P.D. Aprovecho y hago una pregunta a nuestro amigo Gato:



> Quien camina junto al cojo, llega siempre atrasado.


 
¿Este dicho de dónde es?


----------



## 0scar

De la misma línea es el "_Mejor solo que mal acompañado_"


----------



## la italianilla

Buon pomeriggio a tutti! Anzitutto vi ringrazio tantissimo per tutti i tentativi di traduzione! 
La questione del "Meglio soli che mal accompagnati" sta nel fatto che lo stesso proverbio è presente anche in italiano.

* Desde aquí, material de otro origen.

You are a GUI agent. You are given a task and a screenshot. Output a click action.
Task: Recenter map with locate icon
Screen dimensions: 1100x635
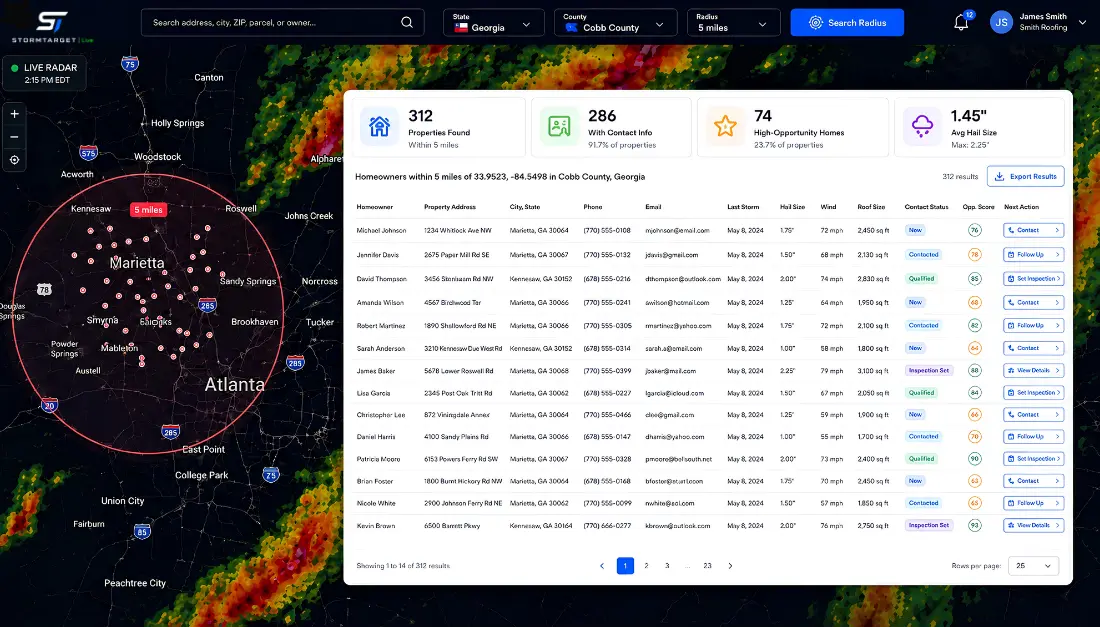[x=14, y=160]
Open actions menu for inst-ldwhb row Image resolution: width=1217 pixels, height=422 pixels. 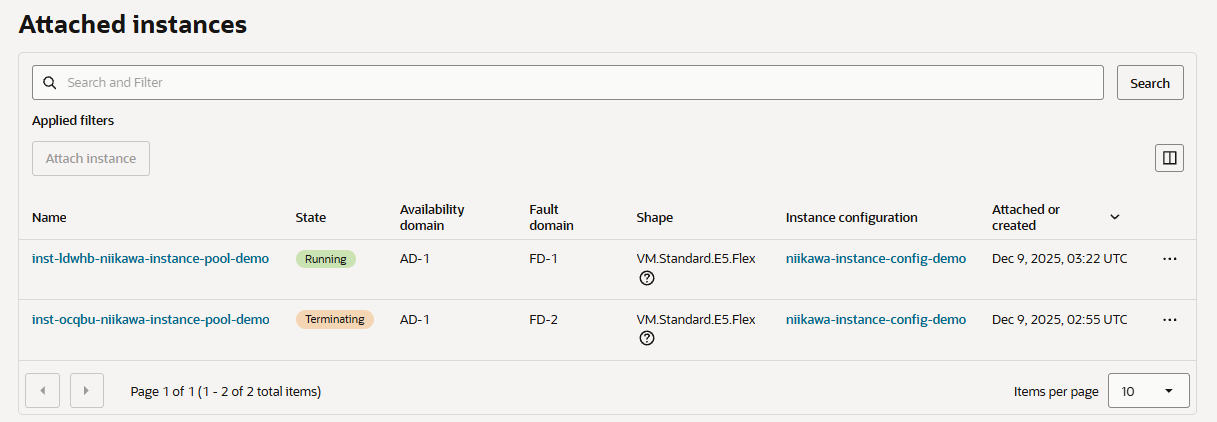click(x=1169, y=259)
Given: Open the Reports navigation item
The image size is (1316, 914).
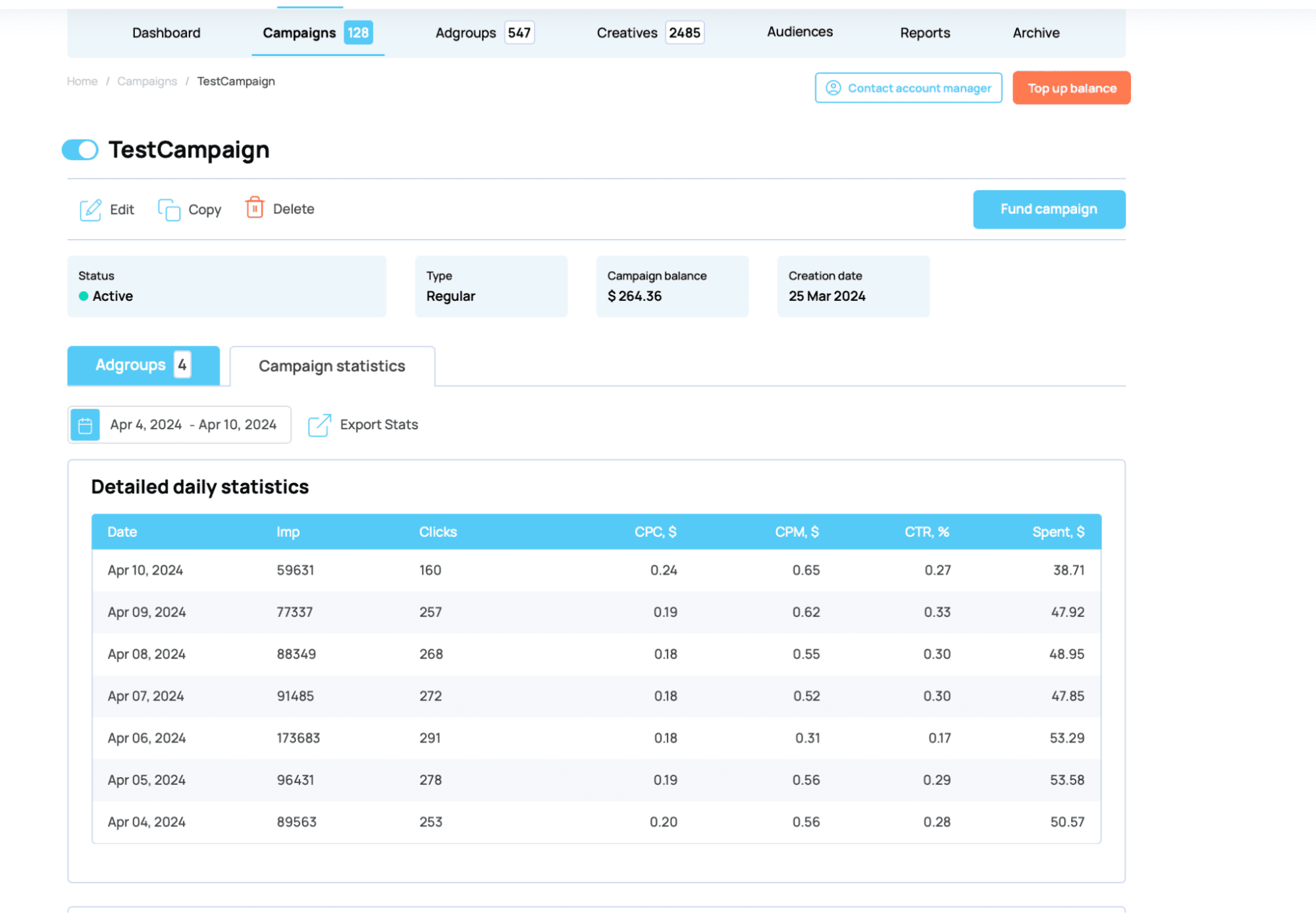Looking at the screenshot, I should pyautogui.click(x=924, y=33).
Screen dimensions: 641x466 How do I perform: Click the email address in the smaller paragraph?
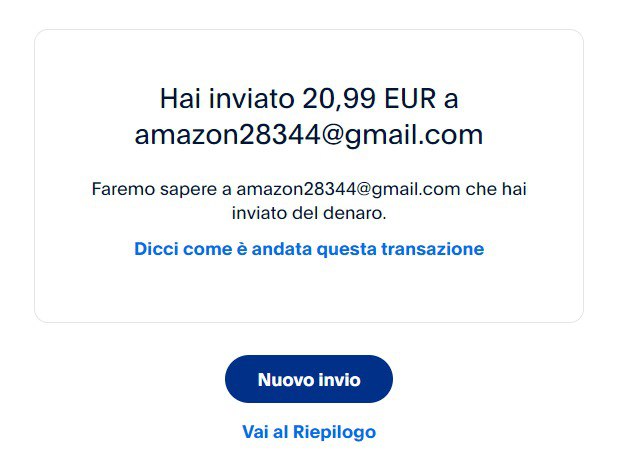pyautogui.click(x=348, y=189)
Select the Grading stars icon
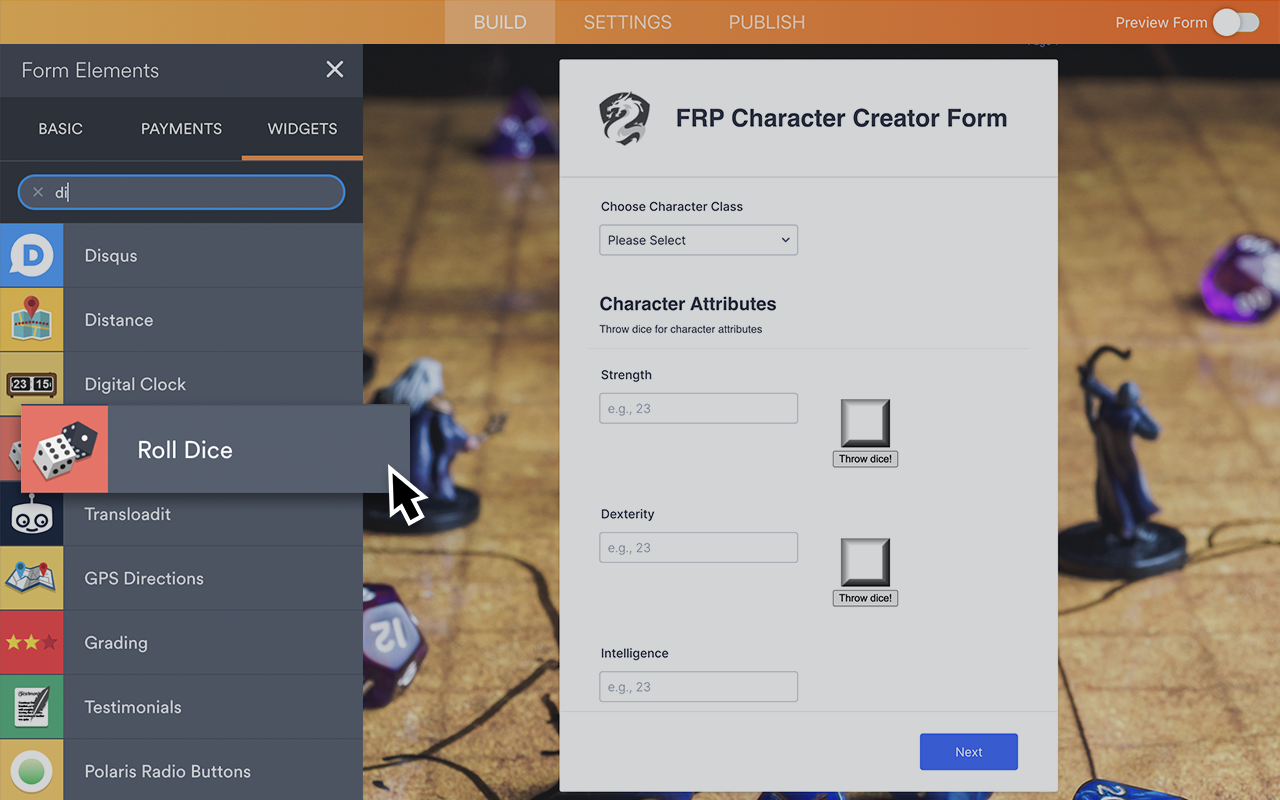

E comunque - almeno secondo il mio umile parere - il significato con cui si usa "chi fa da sé fa per tre" (la mia seconda spiegazione nel mio primo messaggio) è davvero vicino a questa accezione. Invece per quanto concerne le altre traduzioni, mi limito a ringraziarvi visto la maggior parte erano a me sconosciute  
Stavo pensando che forse non esiste una traduzione proprio esatta, cioè a mo' di frase fatta o proverbio...

De todas formas muchas gracias a todos por partecipar


----------



## gatogab

Antpax said:


> P.D. Aprovecho y hago una pregunta a nuestro amigo Gato:
> 
> ¿Este dicho de dónde es?


 
Delirio de una noche de verano, Ant.
gg


----------



## Antpax

gatogab said:


> Delirio de una noche de verano, Ant.
> gg


 
Ahhhhh, vale. O sea que es del estilo "ojos que no ven, hostiazo que te metes" ¿no?.

Saludos.

Ant


----------



## gatogab

Antpax said:


> Ahhhhh, vale. O sea que es del estilo "ojos que no ven, hostiazo que te metes" ¿no?.
> 
> Saludos.
> 
> Ant


Precisamente
 gg


----------